« Nous nous sommes rendus compte de ce record de capture du carbone
anthropique lorsque nous avons compilé les informations nécessaires à la
production du bilan annuel des émissions et de la capture du carbone
pour le Global Carbon Project, publié en 2012 », explique
Benjamin Poulter, qui a mené cette étude internationale en étant basé en
France au Laboratoire des sciences du climat et l’environnement (LSCE).
« Cependant, à ce moment là, les données climatiques et satellites ne
nous permettaient pas d’identifier la zone et les mécanismes de cette
anomalie. » C’est la combinaison de différentes analyses (modélisation
inverse [1]
du CO2 atmosphérique, modélisation de la dynamique de la végétation,
données satellitaires de la couleur de la végétation issues du capteur
AVHRR...) qui a permis de comprendre le phénomène.
« Nous avons
alors cherché des mécanismes similaires au cours des 30 dernières années
» précise Ranga Myneni, de l’université de Boston et co-auteur de
l’étude [2].
Les auteurs ont trouvé une sensibilité accrue de certains écosystèmes
aux changements de précipitations, notamment pendant les périodes
1982-1996 et 1997-2011, conduisant à une augmentation d’un facteur 4 de
la capture de carbone associée aux précipitations au cours des 30
dernières années. « Notre étude montre les impacts des activités
humaines sur ces zones semi-arides et sur le climat global.

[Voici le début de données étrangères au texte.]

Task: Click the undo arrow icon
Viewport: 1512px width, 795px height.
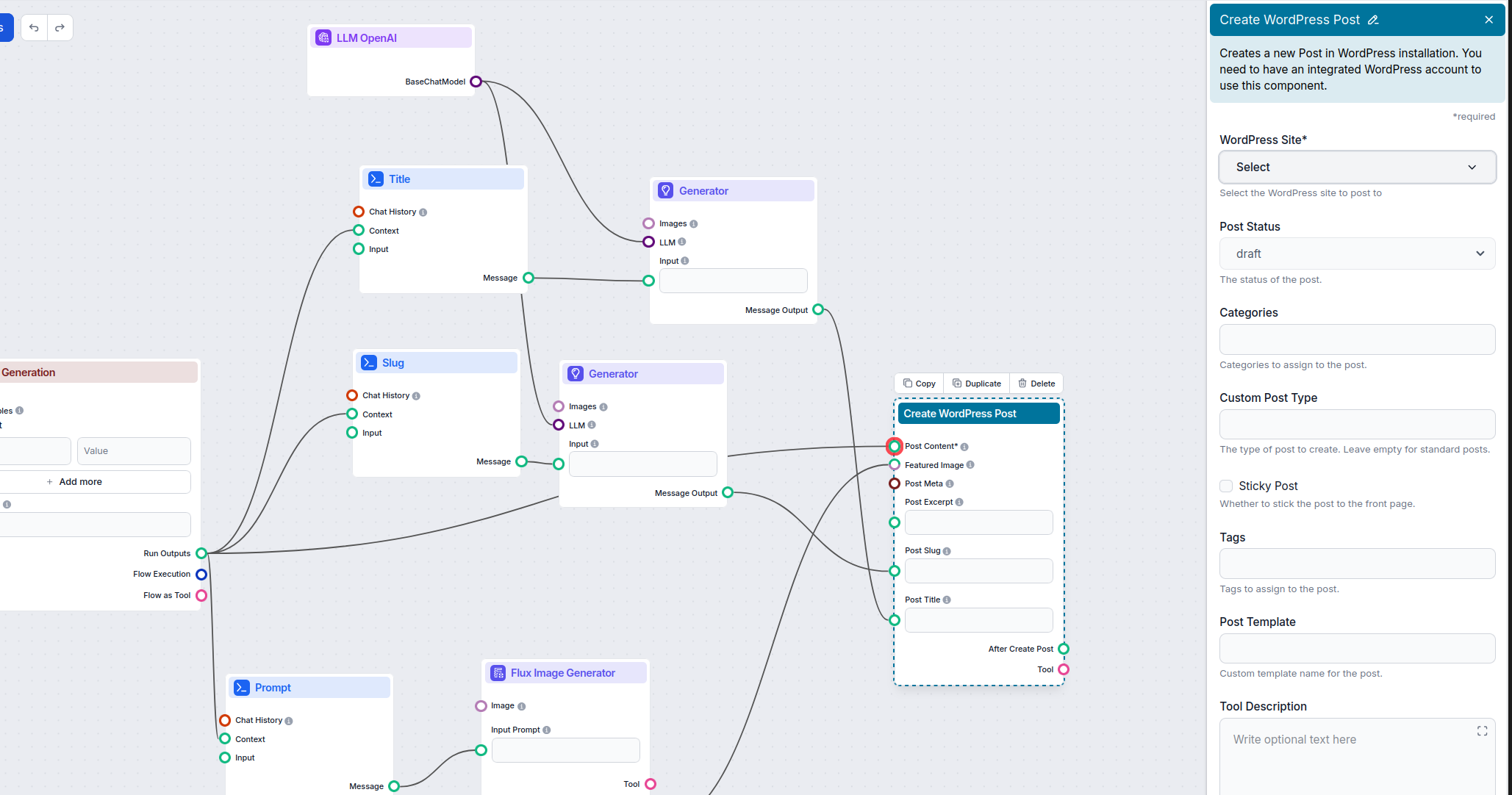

Cela doit
être pris en compte dans les réseaux d’observation et dans les modèles
du système Terre », indique encore Benjamin Poulter.
« Cependant,
il faut bien voir que ce record de 2011 n’aura pas de conséquence
majeure sur le long terme pour la capture du carbone anthropique », note
Philippe Ciais, chercheur au LSCE, co-auteur de l’étude [3].
« Les systèmes semi-arides sont des systèmes à cycle court pour le
stockage du carbone. On peut s’attendre à ce que ce carbone soit
rapidement relâché par la respiration de la végétation, ou par les feux.
Cela s’est déjà produit en 2012 et c’était une des causes de
l’augmentation rapide du CO2 atmosphérique cette année là. »
Ces
résultats soulignent la nécessité d’un effort de recherche sur ces zones
semi-arides, afin de mieux comprendre leur rôle dans la dynamique du
cycle du carbone et des événements climatiques extrêmes. Benjamin
Poulter et ses collègues vont examiner l’impact des feux et le rôle des
espèces invasives dans les systèmes semi-arides, pour mieux comprendre
des phénomènes de verdissement et les conséquences sur le cycle du
carbone.
[1] La modélisation inverse permet de remonter aux caractéristiques des sources de carbone à partir des mesures sur le terrain
[2]Principal responsable du développement de la base de donnée AVHRR pour la mesure de verdissement de la végétation
[3]auteur principal du groupe de travail n°1 du Giec
[4]1 Gigatonne = 1 Petagram, ou 1015 g.
Points clés de l’étude
- Capture de carbone par les écosystèmes terrestres : 3,7 à 4,1 Gigatonnes [4]
de carbone en 2011, soit environ 40 % des 10,4 Gigatonnes dues aux
émissions de CO2 associées à la combustion du carbone fossile et aux
changements d’utilisation des sols.
- Cette valeur de 40 % en 2011 est la plus grande depuis le début des observations en 1959.
- La modélisation inverse du CO2 atmosphérique, la modélisation de la
dynamique de la végétation et les données satellitaires de la couleur de
la végétation ont permis d’identifier les zones semi-arides de
l’hémisphère Sud, en particulier en Australie, comme responsables à
hauteur de 60 % de cette anomalie de capture de carbone en 2011.
- Cette année-là, une phase spécialement forte de La Niña a été responsable d’un accroissement des précipitations et d’une augmentation de la production de végétation.
- Cet extrême se superpose à une tendance à plus long terme au
verdissement des zones semi-arides en Australie. Ce rôle des zones
semi-arides et leur cycle court vis-à-vis du stockage du carbone est la
cause d’une augmentation d’un facteur 4 de la sensibilité aux
changements de précipitations du stockage du carbone.